Nichirei Fights Lonely Battle（Issue 1581）
|February 13, 2007
Report by Mikio Sato, Chief Editor,
Cutting back on retail sales promotion expenses backfires
on frozen food manufacturer.
Nichirei Foods Inc., one of the biggest manufacturers of
frozen food in the Japanese market is struggling with its
product sales. Manufacturers like Nichirei have long given
out monetary incentives to retailers (kyosankin) to ensure
solid representation of their products on the store shelves.

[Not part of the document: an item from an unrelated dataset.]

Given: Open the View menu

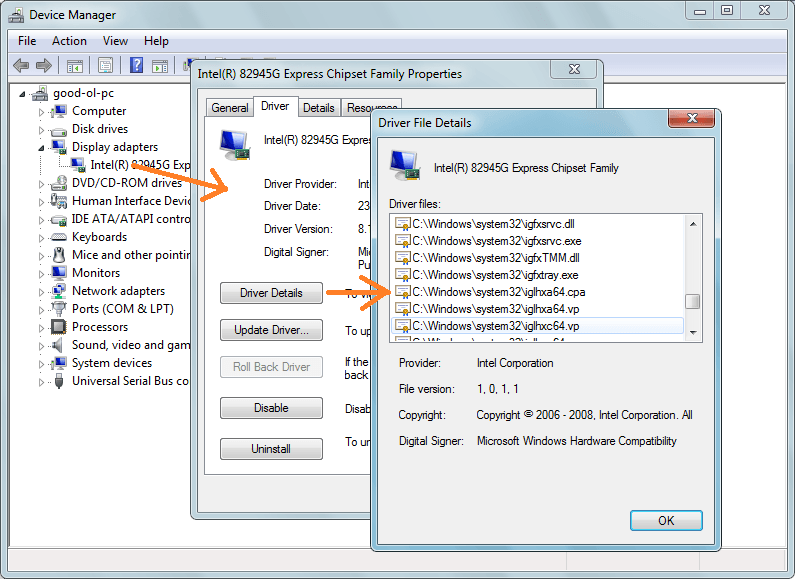Looking at the screenshot, I should (x=115, y=41).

This has been a widespread business practice for many years,
but now this once-cozy relationship has become lopsided. Nichirei's
sales have been suffering greatly because the retailers have
resisted their attempt to address the problem, and consequently
Nichirei's products are losing their share on the store shelves.
It is difficult for frozen food manufacturers to ensure profits
as the market chronically depends on excessive discounts of
up to 40 - 50% off the suggested retail price. In addition,
rising manufacturing costs due to growing global demand for
food materials have put additional pressure on shrinking profit
The industry has reached a general consensus that breaking
down the vicious cycle and establishing a new order are the
most significant issues. This has not been widely translated
into open action though because manufacturers fear a cutback
of their products in retail stores. There are also concerns
that those who try to change will give their competitors an
advantage while they battle with retailers.
Nichirei started addressing the problem at the end of 2005
by cutting back on kyosankin and by launching new product
lines focusing on higher quality, not just lower price. In
spite of the promotional cutbacks, in 2005 Nichirei made a
profit due to improvements in production efficiency. In 2006,
however, a drop in sales of 7.9% between April and September
turned from bad to worse in the third fiscal quarter (October
to December), falling to 13%. "The drop was more than
we anticipated", said Mr. Mitsudo Urano, president of
Nichirei. "This is our rock-bottom. Now it should take
an upward turn", said another company spokesperson.
Nichirei's efforts to reshape the relationship between retailers
and manufacturers have been welcomed by many others. But because
there are no manufacturers following them outright, Nichirei
is fighting alone as the only challenger. The frozen food
industry stands at a critical crossroads, and the choices
of industry participants will be closely watched.
Frozen food manufacturers share common
aspirations for the restructuring of their industry（Issue
|February 27, 2007
Report by Mikio Sato, Chief Editor,
[This is a sequel
to the article "Nichirei Fights Lonely Battle"
published February 13.]
Many in the industry responded to the first article. Some
voiced their desperation to end the practice of promotional
expenses (kyosankin), while others, apprehensive of causing
more trouble, were hesitant to challenge the current structure.
Another group of respondents, while hopeful and supportive
of the idea of restructuring, were suspicious of drastic changes.
Some even questioned whether Nichirei really fights all alone.
"We (manufacturers) all suffer from the decline in profits.
There is a common desire within the industry for structural
Ajinomoto Frozen Foods Co., Inc., in an attempt to reshape
the profit making structure with the retailers, went to battle
using its market-leading product, gyoza dumplings, as a tool
of change. Ajinomoto improved the quality of gyoza and then
raised the price, subsequently succeeding in making a profit
without having to give kyosankin to the retailers.
Prior to this success with gyoza, Ajinomoto had already tried
new trading strategies to end the kyosankin practice but these
only ended up causing further struggles. The lesson they learned
from that experience was that no change could be made without
providing some benefit for all involved parties including
the retailers and distributors. To ensure those benefits,
Ajinomoto experimented with a number of quality improvements
for gyoza that could be matched with a desirable price.
Katokichi Co., Ltd., another manufacturer, is now increasing
the number of their products that are exempt from kyosankin
practice from 41 to 70- 80. Other manufacturers like Nippon
Suisan (Nissui) and Nichiro Corporation will have to act in
concert with Nichirei and like-minded companies, in order
for their current business structure to improve. Although
no sweeping changes have yet been achieved, the battle continues
in a time ripe with opportunity for progressive restructuring.